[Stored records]
──────────────────────────────
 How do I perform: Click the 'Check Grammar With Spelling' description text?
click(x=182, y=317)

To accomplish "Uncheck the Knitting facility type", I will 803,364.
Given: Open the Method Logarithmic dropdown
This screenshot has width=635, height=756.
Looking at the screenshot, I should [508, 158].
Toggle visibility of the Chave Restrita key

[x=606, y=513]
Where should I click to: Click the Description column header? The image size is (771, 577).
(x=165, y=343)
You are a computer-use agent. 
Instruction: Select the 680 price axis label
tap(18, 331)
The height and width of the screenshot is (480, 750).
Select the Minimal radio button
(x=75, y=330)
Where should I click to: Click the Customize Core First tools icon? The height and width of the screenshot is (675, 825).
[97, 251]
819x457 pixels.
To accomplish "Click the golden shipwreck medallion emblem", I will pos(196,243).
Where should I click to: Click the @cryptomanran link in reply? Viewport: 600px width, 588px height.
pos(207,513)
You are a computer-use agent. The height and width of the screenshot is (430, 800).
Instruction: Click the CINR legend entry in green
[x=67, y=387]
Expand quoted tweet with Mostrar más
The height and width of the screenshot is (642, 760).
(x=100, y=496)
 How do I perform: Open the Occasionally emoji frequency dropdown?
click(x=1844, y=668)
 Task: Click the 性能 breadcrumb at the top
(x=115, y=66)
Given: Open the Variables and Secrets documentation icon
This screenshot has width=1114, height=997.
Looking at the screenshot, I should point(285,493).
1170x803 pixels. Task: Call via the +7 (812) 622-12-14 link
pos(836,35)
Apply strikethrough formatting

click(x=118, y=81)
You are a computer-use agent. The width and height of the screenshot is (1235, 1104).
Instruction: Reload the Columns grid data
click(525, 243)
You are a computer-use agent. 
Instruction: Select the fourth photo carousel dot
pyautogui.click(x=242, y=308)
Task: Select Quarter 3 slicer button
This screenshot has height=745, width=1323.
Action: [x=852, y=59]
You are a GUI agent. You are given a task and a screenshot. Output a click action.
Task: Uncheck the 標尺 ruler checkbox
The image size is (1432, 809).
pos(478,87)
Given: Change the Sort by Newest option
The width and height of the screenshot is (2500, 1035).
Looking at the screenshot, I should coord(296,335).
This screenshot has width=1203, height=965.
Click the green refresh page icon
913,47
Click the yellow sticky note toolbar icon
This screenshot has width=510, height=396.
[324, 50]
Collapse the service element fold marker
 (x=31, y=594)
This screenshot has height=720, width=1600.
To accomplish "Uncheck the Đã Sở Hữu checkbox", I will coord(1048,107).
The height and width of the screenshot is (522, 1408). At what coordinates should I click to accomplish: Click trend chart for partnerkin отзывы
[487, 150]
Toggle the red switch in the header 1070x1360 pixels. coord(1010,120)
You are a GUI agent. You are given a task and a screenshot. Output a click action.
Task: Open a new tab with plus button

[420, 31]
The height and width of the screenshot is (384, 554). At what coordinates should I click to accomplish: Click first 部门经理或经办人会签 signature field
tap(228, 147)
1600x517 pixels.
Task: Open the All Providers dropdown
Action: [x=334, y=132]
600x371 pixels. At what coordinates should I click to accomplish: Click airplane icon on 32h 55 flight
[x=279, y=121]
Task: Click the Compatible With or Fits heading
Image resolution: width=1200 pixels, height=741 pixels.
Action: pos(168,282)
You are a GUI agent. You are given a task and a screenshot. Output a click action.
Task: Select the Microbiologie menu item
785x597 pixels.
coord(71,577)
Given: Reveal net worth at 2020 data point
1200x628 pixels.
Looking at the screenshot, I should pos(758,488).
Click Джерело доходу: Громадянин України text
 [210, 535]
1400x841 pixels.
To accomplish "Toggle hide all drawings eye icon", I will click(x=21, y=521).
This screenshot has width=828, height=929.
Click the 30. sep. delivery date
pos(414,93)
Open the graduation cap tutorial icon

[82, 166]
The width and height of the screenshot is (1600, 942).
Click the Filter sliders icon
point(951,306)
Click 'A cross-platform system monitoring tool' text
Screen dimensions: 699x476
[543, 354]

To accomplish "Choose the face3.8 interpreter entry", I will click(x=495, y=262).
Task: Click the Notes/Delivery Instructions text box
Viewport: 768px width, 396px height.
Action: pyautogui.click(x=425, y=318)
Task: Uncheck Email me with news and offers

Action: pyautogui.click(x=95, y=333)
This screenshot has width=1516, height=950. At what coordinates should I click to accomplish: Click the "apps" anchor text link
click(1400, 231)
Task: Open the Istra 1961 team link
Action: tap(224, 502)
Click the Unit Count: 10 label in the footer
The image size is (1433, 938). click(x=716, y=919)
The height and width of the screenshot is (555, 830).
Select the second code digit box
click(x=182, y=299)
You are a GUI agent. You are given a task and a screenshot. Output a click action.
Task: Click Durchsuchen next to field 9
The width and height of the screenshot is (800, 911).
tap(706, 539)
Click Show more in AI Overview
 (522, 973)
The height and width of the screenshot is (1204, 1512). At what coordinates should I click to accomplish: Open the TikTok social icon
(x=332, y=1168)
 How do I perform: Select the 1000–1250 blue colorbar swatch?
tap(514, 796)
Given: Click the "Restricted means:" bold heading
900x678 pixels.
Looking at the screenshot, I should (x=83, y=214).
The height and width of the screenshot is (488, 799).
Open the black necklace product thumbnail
──────────────────────────────
## Exercise objective
Return the entries above unchanged, starting at the first line and stopping after the line with "Task: Uncheck the 標尺 ruler checkbox".

## Answer space
 How do I perform: Click the 'Check Grammar With Spelling' description text?
click(x=182, y=317)

To accomplish "Uncheck the Knitting facility type", I will 803,364.
Given: Open the Method Logarithmic dropdown
This screenshot has width=635, height=756.
Looking at the screenshot, I should [508, 158].
Toggle visibility of the Chave Restrita key

[x=606, y=513]
Where should I click to: Click the Description column header? The image size is (771, 577).
(x=165, y=343)
You are a computer-use agent. 
Instruction: Select the 680 price axis label
tap(18, 331)
The height and width of the screenshot is (480, 750).
Select the Minimal radio button
(x=75, y=330)
Where should I click to: Click the Customize Core First tools icon? The height and width of the screenshot is (675, 825).
[97, 251]
819x457 pixels.
To accomplish "Click the golden shipwreck medallion emblem", I will pos(196,243).
Where should I click to: Click the @cryptomanran link in reply? Viewport: 600px width, 588px height.
pos(207,513)
You are a computer-use agent. The height and width of the screenshot is (430, 800).
Instruction: Click the CINR legend entry in green
[x=67, y=387]
Expand quoted tweet with Mostrar más
The height and width of the screenshot is (642, 760).
(x=100, y=496)
 How do I perform: Open the Occasionally emoji frequency dropdown?
click(x=1844, y=668)
 Task: Click the 性能 breadcrumb at the top
(x=115, y=66)
Given: Open the Variables and Secrets documentation icon
This screenshot has width=1114, height=997.
Looking at the screenshot, I should point(285,493).
1170x803 pixels. Task: Call via the +7 (812) 622-12-14 link
pos(836,35)
Apply strikethrough formatting

click(x=118, y=81)
You are a computer-use agent. The width and height of the screenshot is (1235, 1104).
Instruction: Reload the Columns grid data
click(525, 243)
You are a computer-use agent. 
Instruction: Select the fourth photo carousel dot
pyautogui.click(x=242, y=308)
Task: Select Quarter 3 slicer button
This screenshot has height=745, width=1323.
Action: [x=852, y=59]
You are a GUI agent. You are given a task and a screenshot. Output a click action.
Task: Uncheck the 標尺 ruler checkbox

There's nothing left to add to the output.